PROVIDED RECORDS START
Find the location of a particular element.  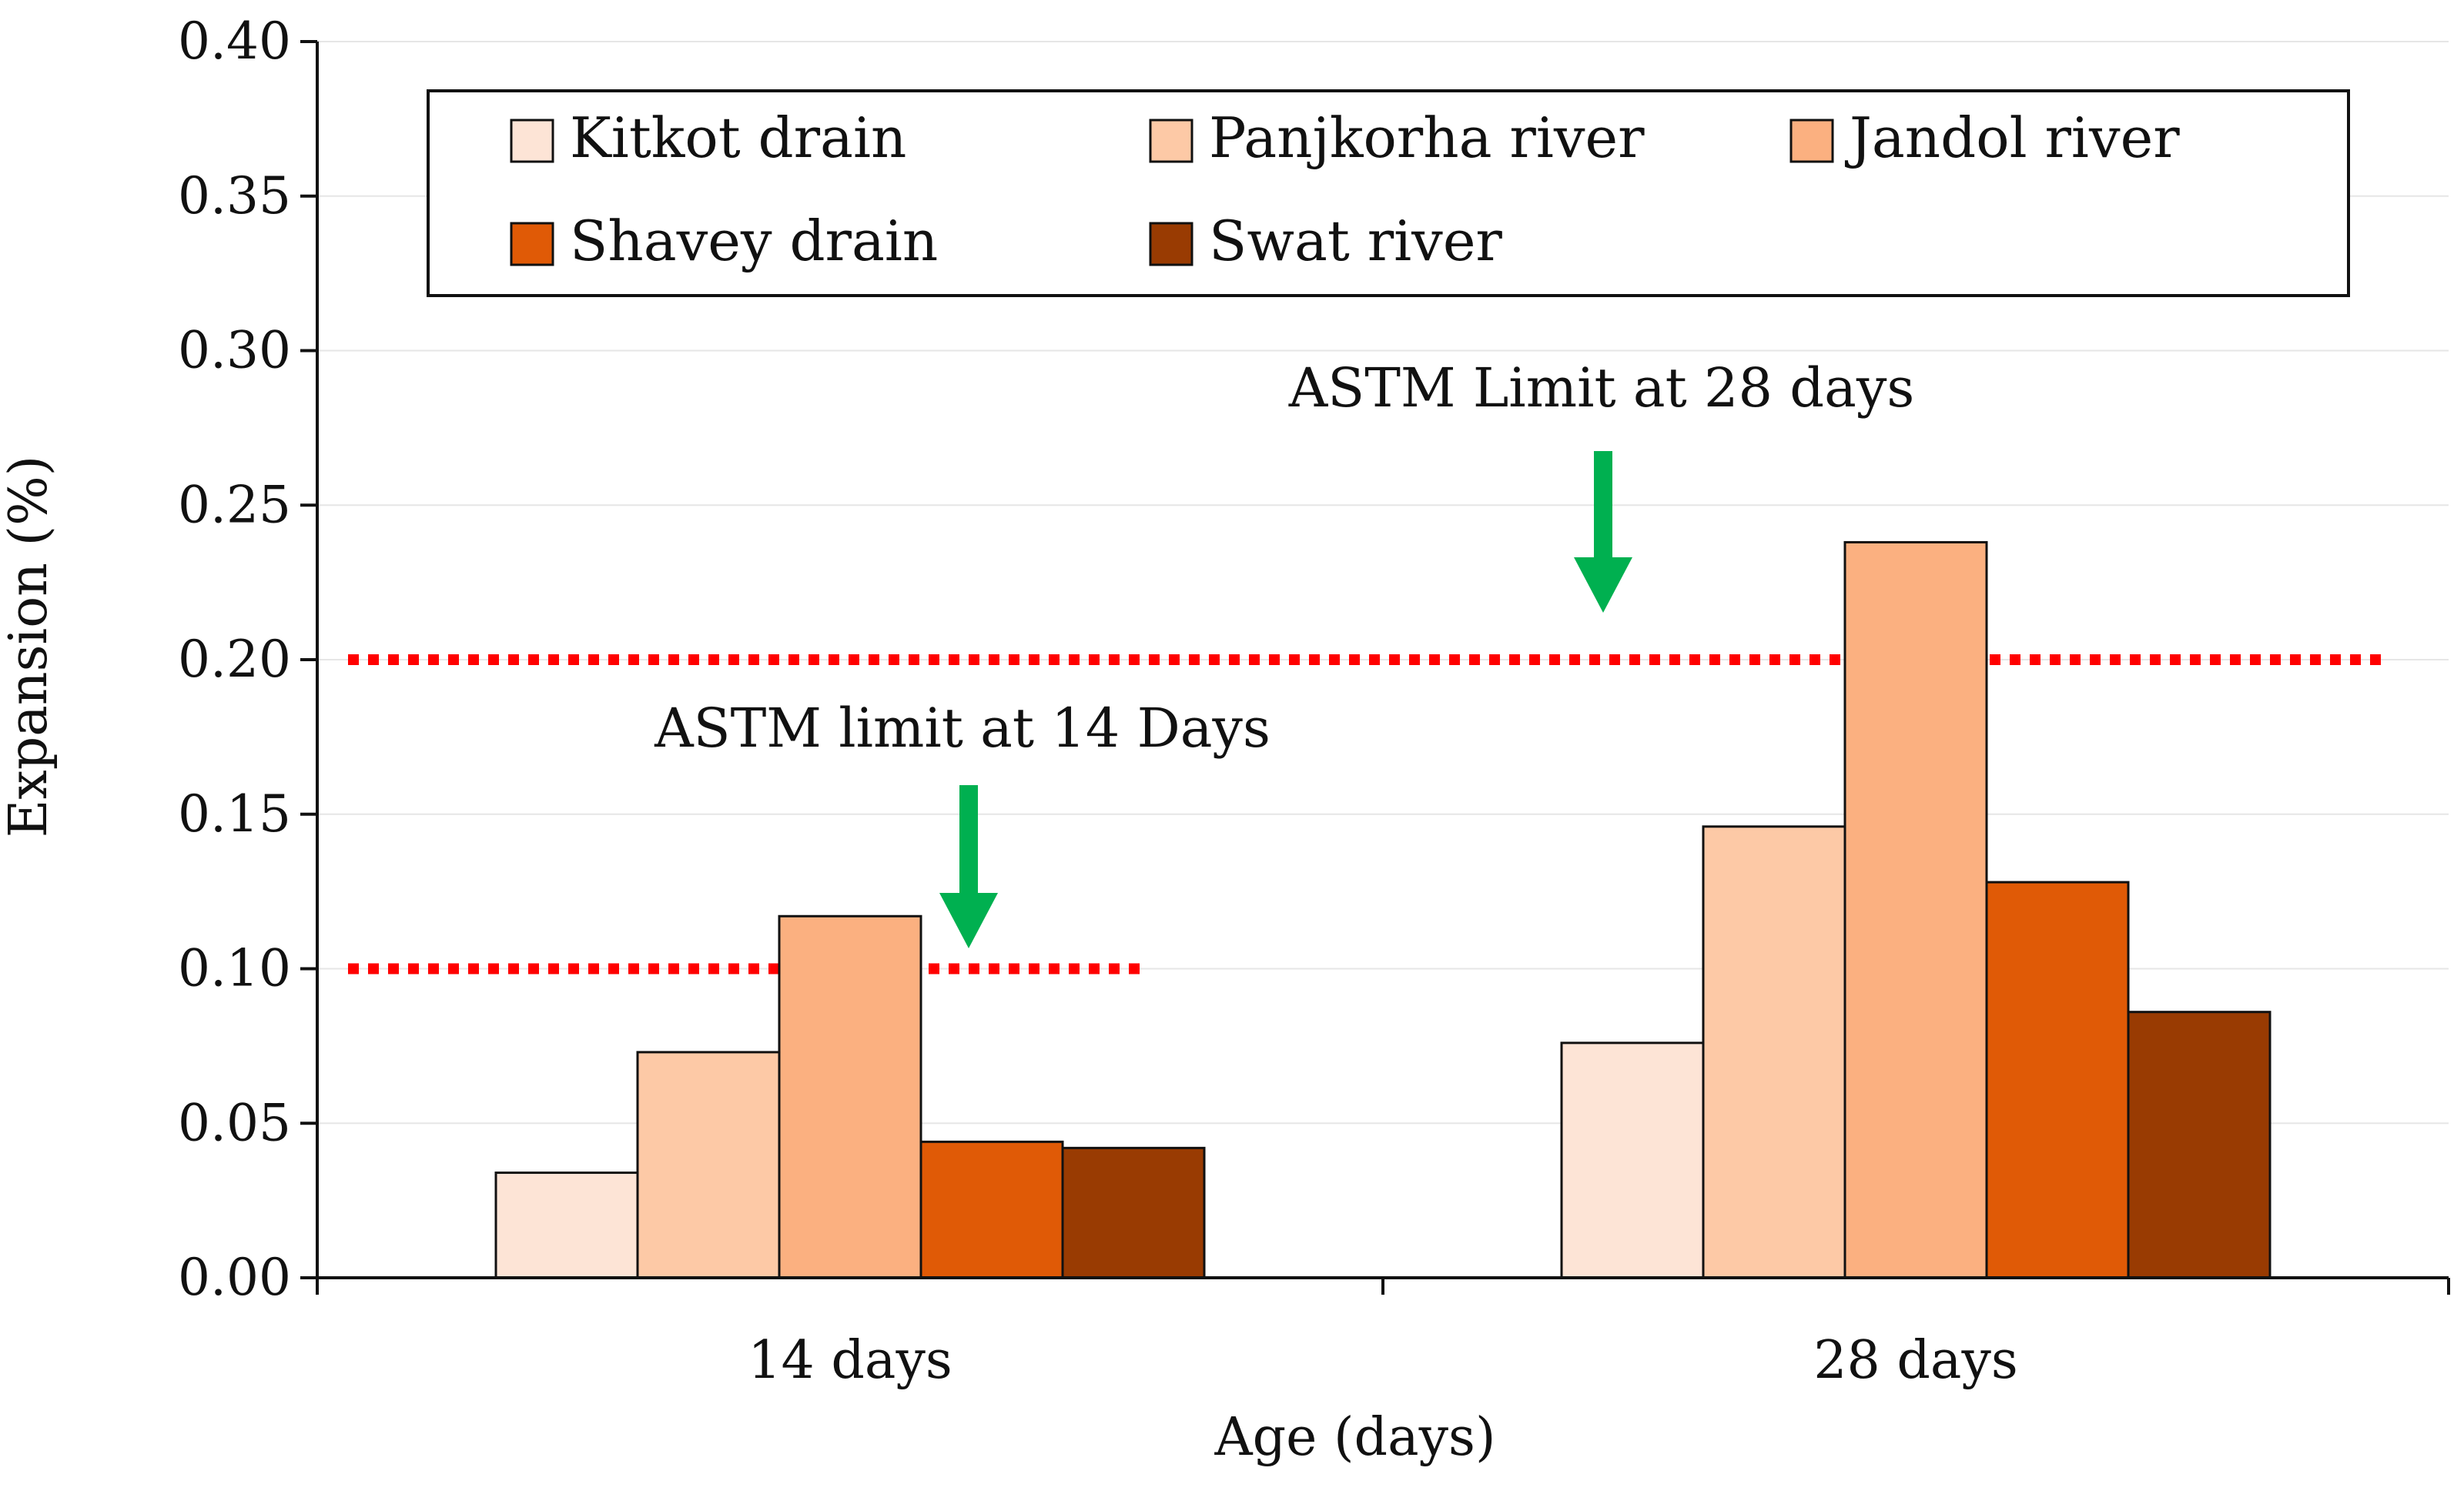

y-axis-label: Expansion (%) is located at coordinates (30, 647).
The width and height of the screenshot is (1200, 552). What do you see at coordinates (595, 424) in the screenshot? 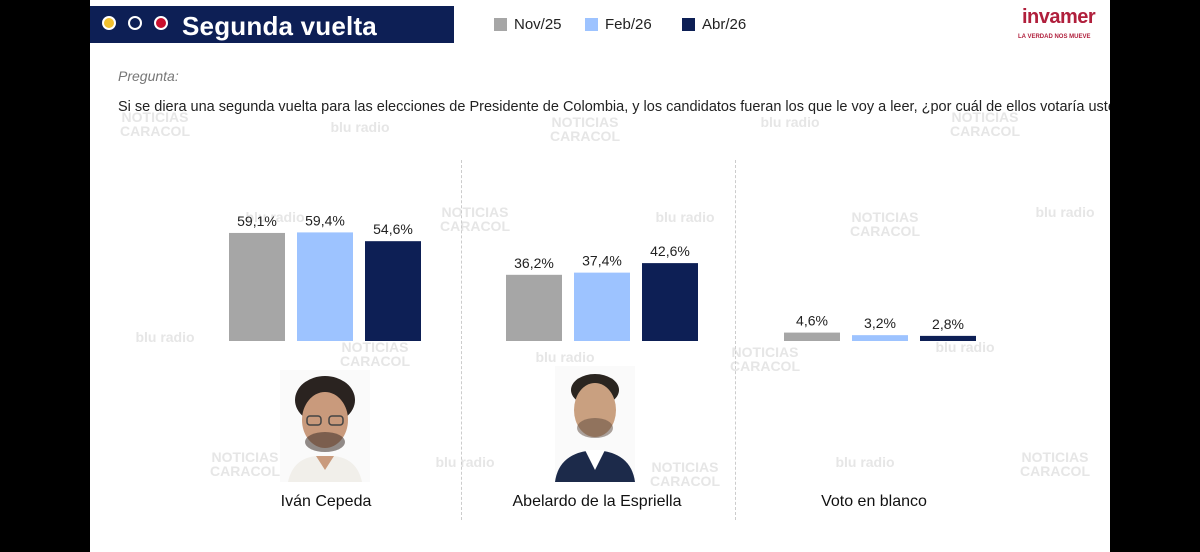
I see `abelardo-de-la-espriella-portrait` at bounding box center [595, 424].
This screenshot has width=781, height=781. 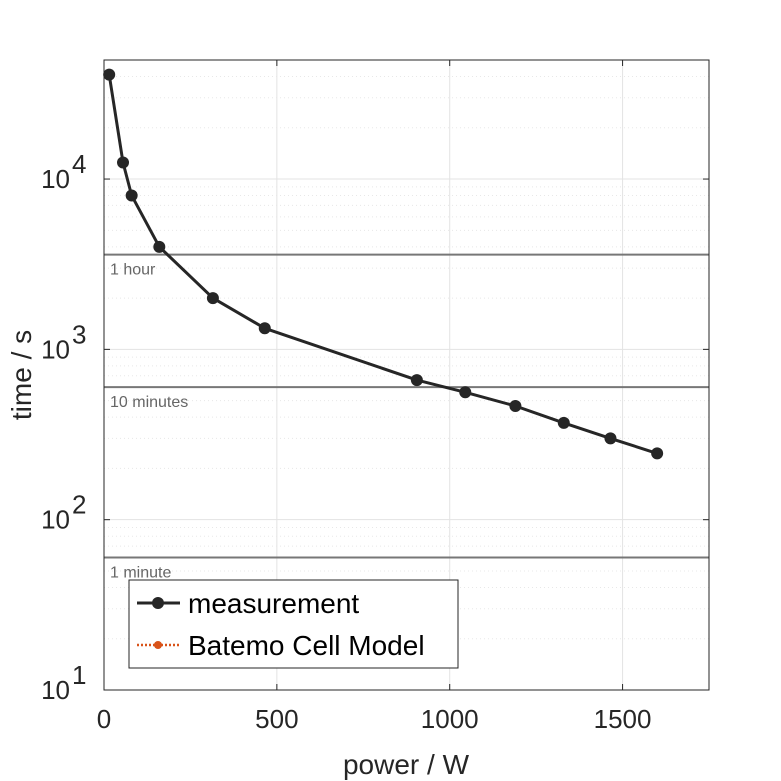 I want to click on y-axis-label: time / s, so click(x=22, y=375).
PROVIDED RECORDS END
### JOB ITEM
Reproduce the lines word for word, starting at the beginning of the collected data and ending with the line that contains "center [595, 424].". Include that last line, and omit the pictures.

### RESULT OF THIS TASK
Find the location of a particular element.  

y-axis-label: Expansion (%) is located at coordinates (30, 647).
The width and height of the screenshot is (1200, 552). What do you see at coordinates (595, 424) in the screenshot? 
I see `abelardo-de-la-espriella-portrait` at bounding box center [595, 424].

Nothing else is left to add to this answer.